● **Problem A**: What nickname does the article on cyclobis(paraquat-p-phenylene) give the molecule?
● **Problem B**: Write out the passage of the article on cyclobis(paraquat-p-phenylene) from "The cyclophane is" to "synthesis is 1,5-bis[2-(2-methoxyethoxy)ethoxy]naphthalene." word for word.

● **Provided text**:
Cyclobis(paraquat-p-phenylene)

Identifiers
- CAS Number: 117271-76-8 (Tetracation); 117271-78-0 (Tetrachloride);
- 3D model (JSmol): Interactive image;
- ChemSpider: 3655997;
- PubChem CID: 4457151;
- CompTox Dashboard (EPA): DTXSID101032304 ;

Properties
- Chemical formula: C_{36}H_{32}N_{4}
- Molar mass: 520.663 g·mol^{−1}
- Appearance: white solid

= Cyclobis(paraquat-p-phenylene) =

Cyclobis(paraquat-p-phenylene) (formally a derivative of paraquat) is a molecule that belongs to the class of cyclophanes, and consists of aromatic units connected by methylene bridges. It is able to incorporate small guest molecules, and has as such plays an important role in host–guest chemistry and supramolecular chemistry.

The cyclophane is also referred to as Stoddart's blue box because its inventor, J. Fraser Stoddart, illustrates the electron-poor areas of molecules in a blue shade.

== Synthesis ==
For synthesis of cyclobis(paraquat-p-phenylene), 4,4'-bipyridine is reacted with 1,4-bis(bromomethyl)benzene to 1,1′-[1,4-phenylenebis-(methylene)]bis(4,4′-bipyridine), which is reacted in a template synthesis again with 4,4′-bipyridine to the final product. A common template for this synthesis is 1,5-bis[2-(2-methoxyethoxy)ethoxy]naphthalene.

== Host guest chemistry ==
Cyclobis(paraquat-p-phenylene) is able to incorporate small guest molecules forming a host–guest complex. The interactions required for complex formation are donor-acceptor interactions and hydrogen bonding, their strength is highly dependent on the ability of the donor to provide π-electron density. Also an enlargement of the π-system enhances the binding. The kinetics of complex formation and dissociation depends on the bulkiness of the guest.

One molecule which is able to form stable complexes with cyclobis(paraquat-p-phenylene) is tetrathiafulvalene (TTF). Numerous derivatives are based on the chelating ability of tetrathiafulvalene. The modifications include mechanically entrapped compounds such as catenanes and rotaxanes, molecular switches and larger supramolecular structures.

The charge-transfer interactions, present in complexes of cyclobis(paraquat-p-phenylene), can be compared as structural motif with the more commonly used hydrogen bonds, especially in terms of directionality and complementarity (lock-and-key model). Charge-transfer complexes are easier to detect by spectroscopic methods and have a greater tolerance to various solvents, but also generally a lower association constant. Due to the lower association constant many fewer charge transfer complexes are known. Other non-covalent bonds such as solvophobic forces, metal-ligand interaction can be used to increase the association constant; numerous structures based on this strategy are known in literature.

● **Dataset entries**:
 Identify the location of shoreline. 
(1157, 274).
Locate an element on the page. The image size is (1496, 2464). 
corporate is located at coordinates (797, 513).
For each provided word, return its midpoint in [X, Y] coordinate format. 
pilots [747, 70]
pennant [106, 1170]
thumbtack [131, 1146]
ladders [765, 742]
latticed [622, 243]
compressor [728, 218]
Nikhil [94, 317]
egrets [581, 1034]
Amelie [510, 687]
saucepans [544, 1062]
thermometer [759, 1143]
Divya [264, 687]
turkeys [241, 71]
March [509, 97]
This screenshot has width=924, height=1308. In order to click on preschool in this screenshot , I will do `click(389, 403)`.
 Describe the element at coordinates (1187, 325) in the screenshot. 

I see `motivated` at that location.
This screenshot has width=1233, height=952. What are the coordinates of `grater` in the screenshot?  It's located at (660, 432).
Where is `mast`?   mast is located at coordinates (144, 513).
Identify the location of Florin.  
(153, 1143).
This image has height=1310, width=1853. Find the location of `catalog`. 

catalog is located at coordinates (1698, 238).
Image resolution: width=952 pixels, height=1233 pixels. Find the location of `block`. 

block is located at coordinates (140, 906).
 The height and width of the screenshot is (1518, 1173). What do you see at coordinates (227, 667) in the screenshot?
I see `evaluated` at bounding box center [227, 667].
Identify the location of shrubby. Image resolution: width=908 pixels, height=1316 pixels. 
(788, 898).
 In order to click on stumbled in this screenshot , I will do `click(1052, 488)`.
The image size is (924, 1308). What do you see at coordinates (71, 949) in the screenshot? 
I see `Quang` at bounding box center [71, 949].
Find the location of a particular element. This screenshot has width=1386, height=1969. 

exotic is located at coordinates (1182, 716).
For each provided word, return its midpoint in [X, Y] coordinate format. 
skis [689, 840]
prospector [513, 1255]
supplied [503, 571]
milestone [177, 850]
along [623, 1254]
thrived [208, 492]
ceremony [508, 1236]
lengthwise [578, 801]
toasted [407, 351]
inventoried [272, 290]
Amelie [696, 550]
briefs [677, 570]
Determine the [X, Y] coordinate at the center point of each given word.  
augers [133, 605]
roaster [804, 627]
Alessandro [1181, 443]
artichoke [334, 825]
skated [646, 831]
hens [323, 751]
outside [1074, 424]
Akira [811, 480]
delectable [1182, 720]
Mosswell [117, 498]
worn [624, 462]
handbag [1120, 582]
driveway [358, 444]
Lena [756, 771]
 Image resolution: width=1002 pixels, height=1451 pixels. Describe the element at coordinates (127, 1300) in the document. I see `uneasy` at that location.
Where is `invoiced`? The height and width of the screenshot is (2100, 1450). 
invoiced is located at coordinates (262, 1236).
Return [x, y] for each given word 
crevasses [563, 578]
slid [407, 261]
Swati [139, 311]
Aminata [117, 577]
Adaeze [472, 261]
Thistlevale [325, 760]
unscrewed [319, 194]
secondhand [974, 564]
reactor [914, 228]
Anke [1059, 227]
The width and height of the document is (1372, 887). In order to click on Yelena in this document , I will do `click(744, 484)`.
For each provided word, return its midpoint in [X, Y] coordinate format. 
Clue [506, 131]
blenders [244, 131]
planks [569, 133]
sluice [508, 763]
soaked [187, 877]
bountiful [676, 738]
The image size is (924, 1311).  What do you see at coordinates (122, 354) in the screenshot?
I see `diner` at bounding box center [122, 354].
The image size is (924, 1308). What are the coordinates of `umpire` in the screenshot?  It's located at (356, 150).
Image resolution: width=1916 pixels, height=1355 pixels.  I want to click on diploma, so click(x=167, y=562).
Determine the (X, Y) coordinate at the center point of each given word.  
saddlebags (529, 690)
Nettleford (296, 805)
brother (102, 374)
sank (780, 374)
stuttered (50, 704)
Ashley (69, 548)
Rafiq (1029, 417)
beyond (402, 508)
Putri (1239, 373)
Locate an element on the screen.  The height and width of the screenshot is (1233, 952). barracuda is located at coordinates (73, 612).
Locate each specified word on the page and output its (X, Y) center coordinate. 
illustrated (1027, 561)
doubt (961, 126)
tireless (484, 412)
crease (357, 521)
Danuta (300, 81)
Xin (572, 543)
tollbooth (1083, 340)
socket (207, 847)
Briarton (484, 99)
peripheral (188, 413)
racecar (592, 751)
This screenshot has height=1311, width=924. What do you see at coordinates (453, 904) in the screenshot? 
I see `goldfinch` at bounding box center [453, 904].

● **Answer space A**: Stoddart's blue box

● **Answer space B**:
The cyclophane is also referred to as Stoddart's blue box because its inventor, J. Fraser Stoddart, illustrates the electron-poor areas of molecules in a blue shade.

== Synthesis ==
For synthesis of cyclobis(paraquat-p-phenylene), 4,4'-bipyridine is reacted with 1,4-bis(bromomethyl)benzene to 1,1′-[1,4-phenylenebis-(methylene)]bis(4,4′-bipyridine), which is reacted in a template synthesis again with 4,4′-bipyridine to the final product. A common template for this synthesis is 1,5-bis[2-(2-methoxyethoxy)ethoxy]naphthalene.